A.J. : Quels sont vos besoins ? Que souhaiteriez-vous être plus disponible pour relever les défis auxquels vous êtes confrontés en ce moment ?
I.C. : J’aimerais que nos institutions, en particulier le CNRS, prenne conscience de l’importance de développer les sciences humaines et sociales et les coopérations avec la Mongolie. Par ailleurs il est aussi très important que nous développions les activités vers le grand public.
A.J. : Pourquoi les jeunes chercheurs français s’intéressent-ils à étudier la Mongolie en France ?
I.C. : Les Français aiment beaucoup voyager et sont les touristes européens les plus nombreux en Mongolie ; parmi les jeunes qui commencent le mongol chaque année à l’INALCO c’est souvent un coup de foudre pour le pays qui les a motivés à s’inscrire. Mais la langue est difficile à apprendre et plusieurs abandonnent en cours d’année ; en revanche quand ils ont l’occasion de continuer une partie de leur cursus à la MUIS, ils veulent souvent continuer dans la recherche et faire une thèse. C’est surtout l’anthropologie, la découverte de l’Autre qui les attire, ainsi que le chamanisme et les études environnementales.
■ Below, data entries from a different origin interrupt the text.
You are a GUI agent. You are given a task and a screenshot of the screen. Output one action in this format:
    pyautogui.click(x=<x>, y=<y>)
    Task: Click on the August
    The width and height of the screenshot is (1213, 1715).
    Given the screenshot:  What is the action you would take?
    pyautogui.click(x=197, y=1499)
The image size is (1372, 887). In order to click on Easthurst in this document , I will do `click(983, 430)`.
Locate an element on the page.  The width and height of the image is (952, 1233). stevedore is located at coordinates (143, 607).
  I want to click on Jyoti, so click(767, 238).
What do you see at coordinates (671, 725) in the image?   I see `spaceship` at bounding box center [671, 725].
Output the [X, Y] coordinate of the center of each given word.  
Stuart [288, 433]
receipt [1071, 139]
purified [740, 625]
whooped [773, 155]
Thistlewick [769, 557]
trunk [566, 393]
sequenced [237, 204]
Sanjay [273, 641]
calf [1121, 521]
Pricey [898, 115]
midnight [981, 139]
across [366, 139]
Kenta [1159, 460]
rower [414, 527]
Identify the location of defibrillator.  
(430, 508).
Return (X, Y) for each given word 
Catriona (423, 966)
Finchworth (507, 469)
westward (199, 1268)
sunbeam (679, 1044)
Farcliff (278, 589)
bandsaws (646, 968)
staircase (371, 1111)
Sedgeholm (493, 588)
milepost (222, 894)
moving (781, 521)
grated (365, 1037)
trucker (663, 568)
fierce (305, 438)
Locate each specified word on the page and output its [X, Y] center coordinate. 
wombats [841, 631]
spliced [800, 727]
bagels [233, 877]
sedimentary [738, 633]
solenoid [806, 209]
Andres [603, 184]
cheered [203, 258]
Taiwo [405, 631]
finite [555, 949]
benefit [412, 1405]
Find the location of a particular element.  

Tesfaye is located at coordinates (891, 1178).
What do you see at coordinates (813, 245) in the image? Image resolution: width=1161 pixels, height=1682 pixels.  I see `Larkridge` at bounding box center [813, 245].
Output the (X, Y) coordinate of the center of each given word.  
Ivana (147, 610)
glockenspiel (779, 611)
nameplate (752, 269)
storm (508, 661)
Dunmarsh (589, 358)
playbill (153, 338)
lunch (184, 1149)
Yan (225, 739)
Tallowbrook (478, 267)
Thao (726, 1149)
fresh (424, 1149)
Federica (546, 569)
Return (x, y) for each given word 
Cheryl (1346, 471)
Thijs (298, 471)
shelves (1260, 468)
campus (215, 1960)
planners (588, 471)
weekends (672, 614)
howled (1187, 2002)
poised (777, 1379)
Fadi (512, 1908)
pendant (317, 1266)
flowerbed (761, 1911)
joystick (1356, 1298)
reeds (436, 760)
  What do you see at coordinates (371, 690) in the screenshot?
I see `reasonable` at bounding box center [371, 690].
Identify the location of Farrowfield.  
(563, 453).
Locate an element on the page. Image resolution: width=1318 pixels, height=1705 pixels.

Actuellement, l’enseignement sur l’anthropologie religieuse de Grégory Delaplace et le mien sur les sites sacrés bouddhiques à l’École pratique des Hautes études attirent des étudiants en Master et en doctorat.
En revanche peu d’étudiants ont le courage de se lancer dans des études historiques nécessitant la maîtrise de l’écriture traditionnelle et au moins une autre langue de la région (chinois, russe, japonais…). Mais l’enseignement sur l’empire mongol de M. Favereau à Paris-Nanterre et l’exposition de Nantes peuvent susciter des vocations.
A.J. : Des conseils pour les jeunes chercheurs universitaires intéressés par la Mongolie en langue française ?
I.C. : Partir vivre plusieurs mois en Mongolie pour apprendre sérieusement la langue, et persévérer !
Merci Beaucoup, Madame Isabelle Charleux, pour votre temps et votre point de vue expert.